(Collected data)
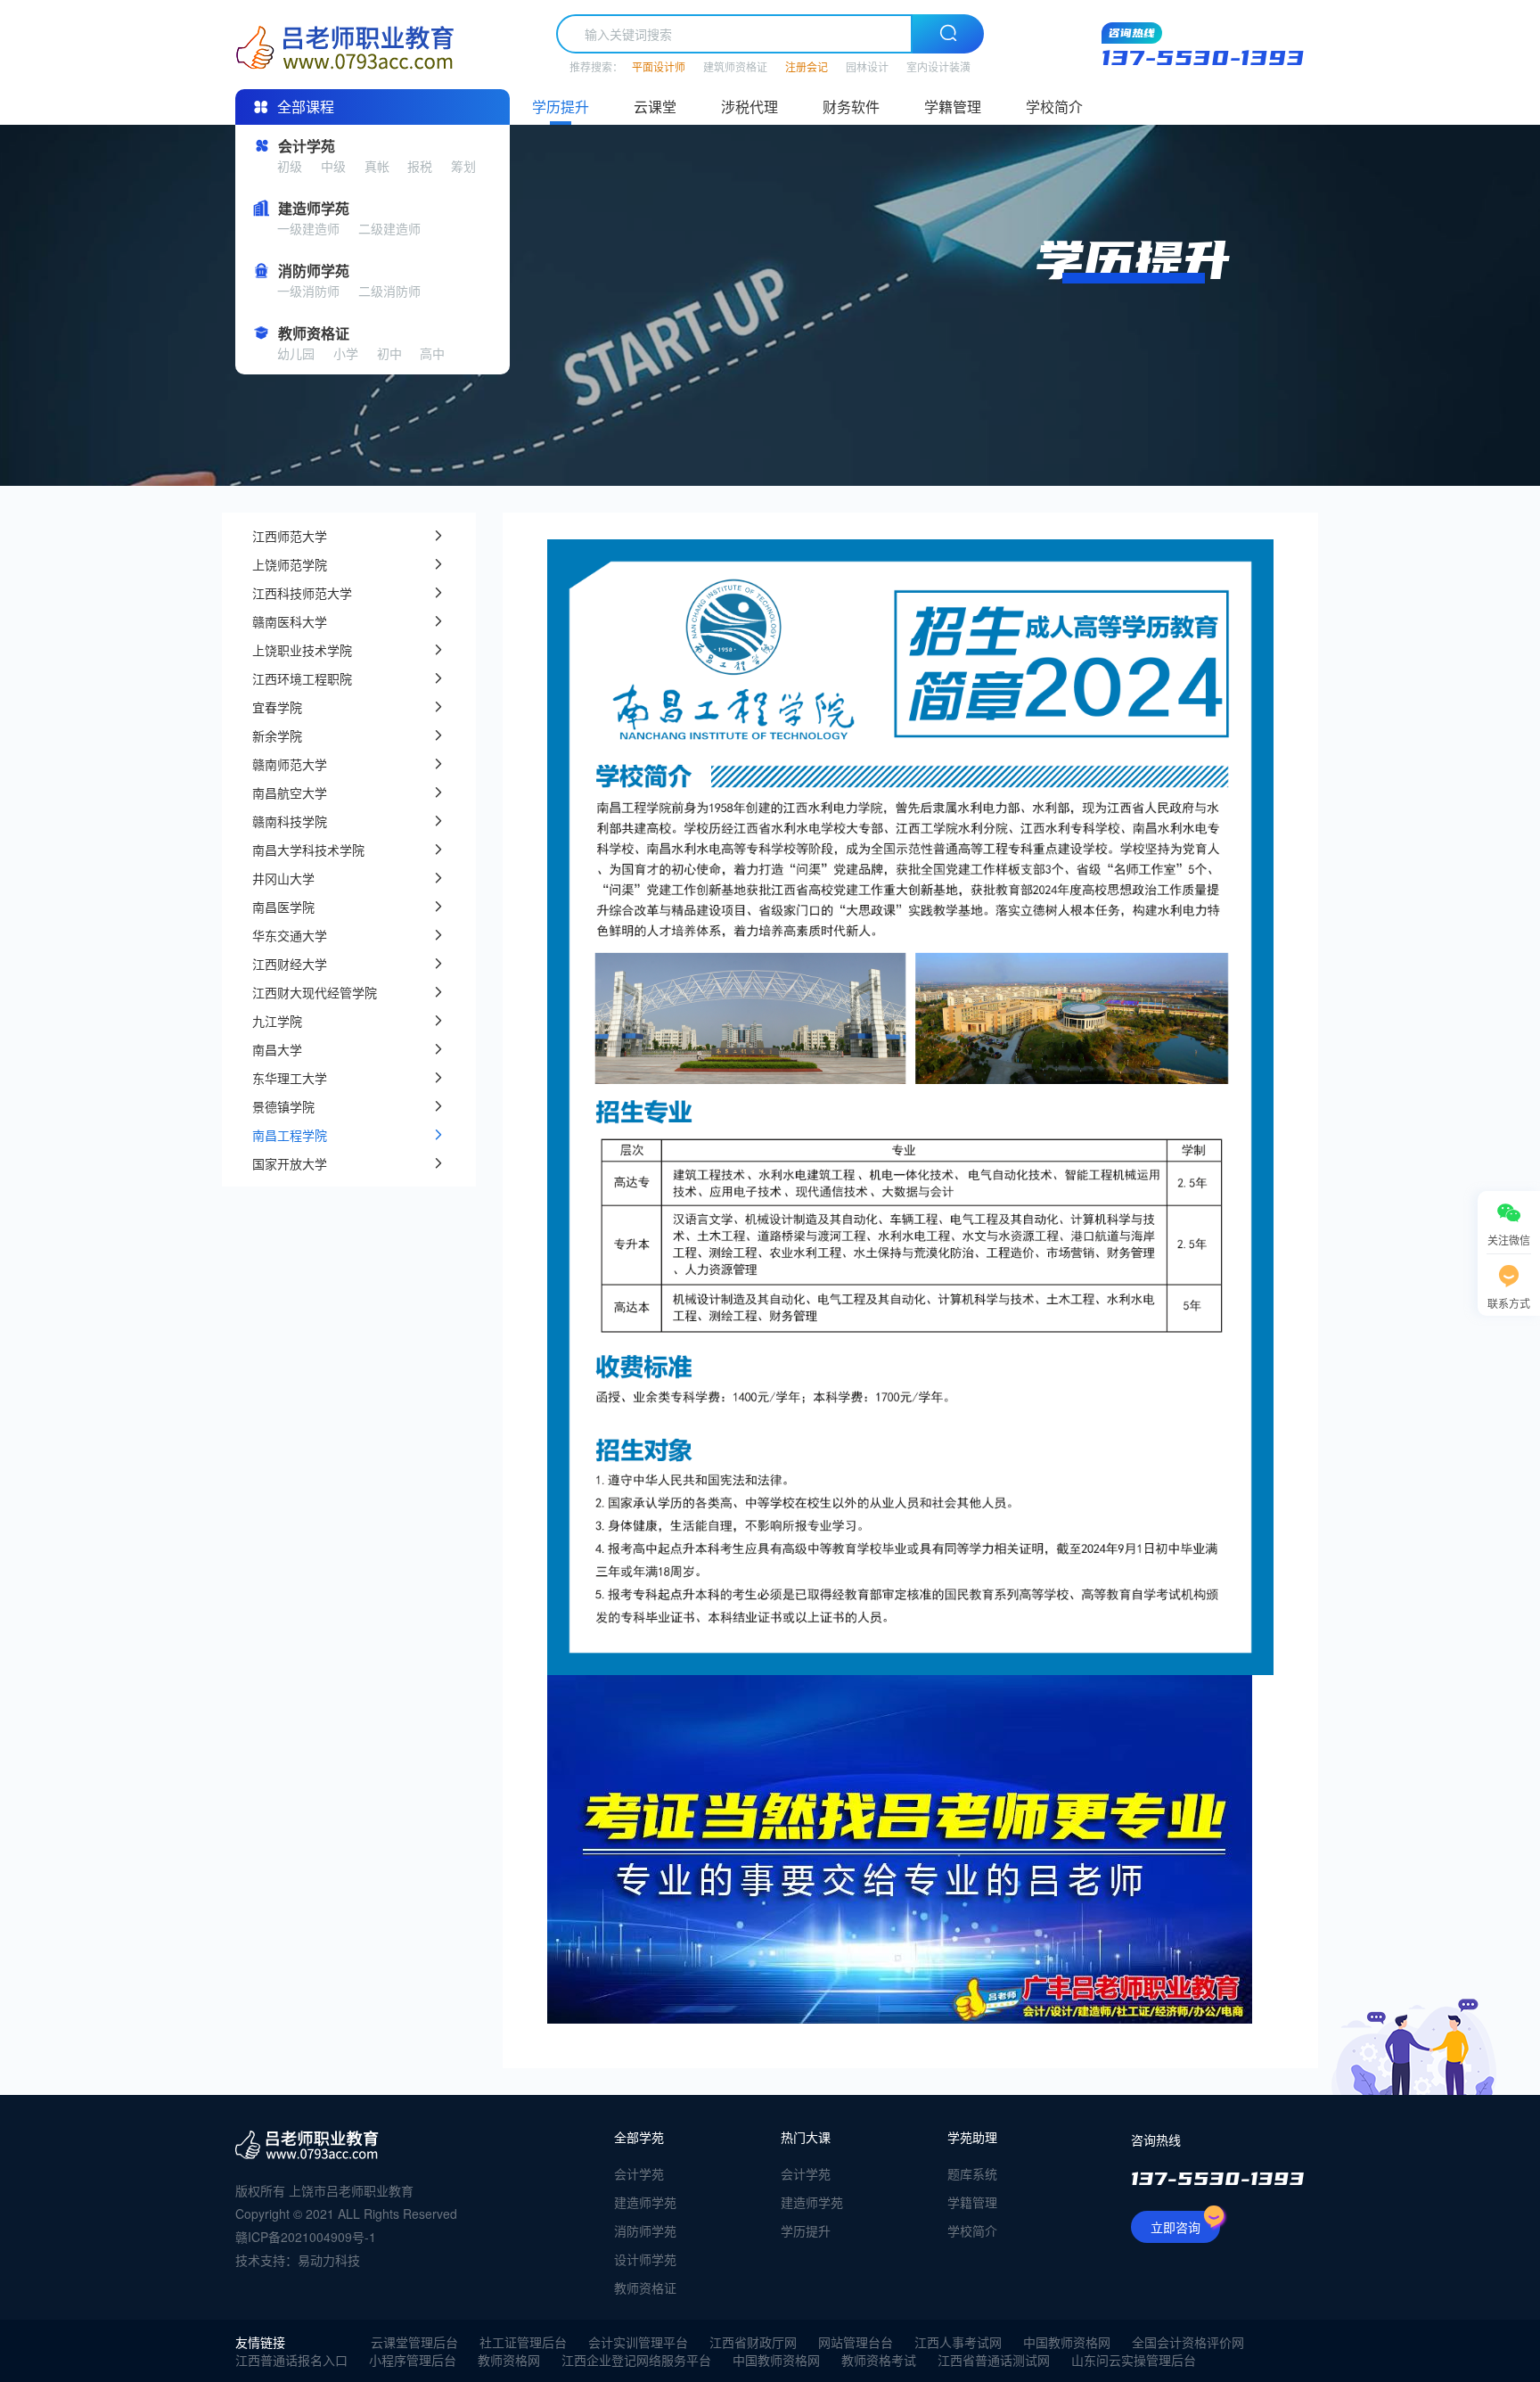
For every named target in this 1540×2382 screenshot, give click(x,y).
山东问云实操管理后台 (1133, 2360)
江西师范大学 (289, 536)
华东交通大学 (289, 935)
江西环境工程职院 (302, 678)
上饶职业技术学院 (302, 650)
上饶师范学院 (289, 564)
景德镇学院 (283, 1106)
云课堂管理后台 (414, 2342)
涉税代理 (749, 106)
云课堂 (655, 106)
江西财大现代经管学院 (314, 992)
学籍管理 (952, 106)
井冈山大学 (283, 878)
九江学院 (277, 1021)
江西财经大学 (289, 964)
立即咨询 (1175, 2227)
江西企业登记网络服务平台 (636, 2360)
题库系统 (972, 2173)
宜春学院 (277, 707)
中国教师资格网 (1066, 2342)
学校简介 (1054, 106)
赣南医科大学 (289, 621)
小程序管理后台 (412, 2360)
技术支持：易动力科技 (297, 2260)
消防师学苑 (645, 2230)
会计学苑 (639, 2173)
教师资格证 (645, 2287)
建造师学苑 (645, 2202)
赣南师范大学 (289, 764)
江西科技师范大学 (302, 593)
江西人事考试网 (958, 2342)
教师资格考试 (878, 2360)
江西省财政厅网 (753, 2342)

Exercise directions:
Leave out the pictures. Transcribe only the lines above, from the first through the one that contains "学校简介 (1054, 106)".

Expected answer:
For every named target in this 1540×2382 screenshot, give click(x,y).
山东问云实操管理后台 (1133, 2360)
江西师范大学 (289, 536)
华东交通大学 (289, 935)
江西环境工程职院 (302, 678)
上饶职业技术学院 (302, 650)
上饶师范学院 (289, 564)
景德镇学院 (283, 1106)
云课堂管理后台 (414, 2342)
涉税代理 (749, 106)
云课堂 (655, 106)
江西财大现代经管学院 (314, 992)
学籍管理 (952, 106)
井冈山大学 (283, 878)
九江学院 (277, 1021)
江西财经大学 (289, 964)
立即咨询 (1175, 2227)
江西企业登记网络服务平台 (636, 2360)
题库系统 (972, 2173)
宜春学院 (277, 707)
中国教师资格网 (1066, 2342)
学校简介 (1054, 106)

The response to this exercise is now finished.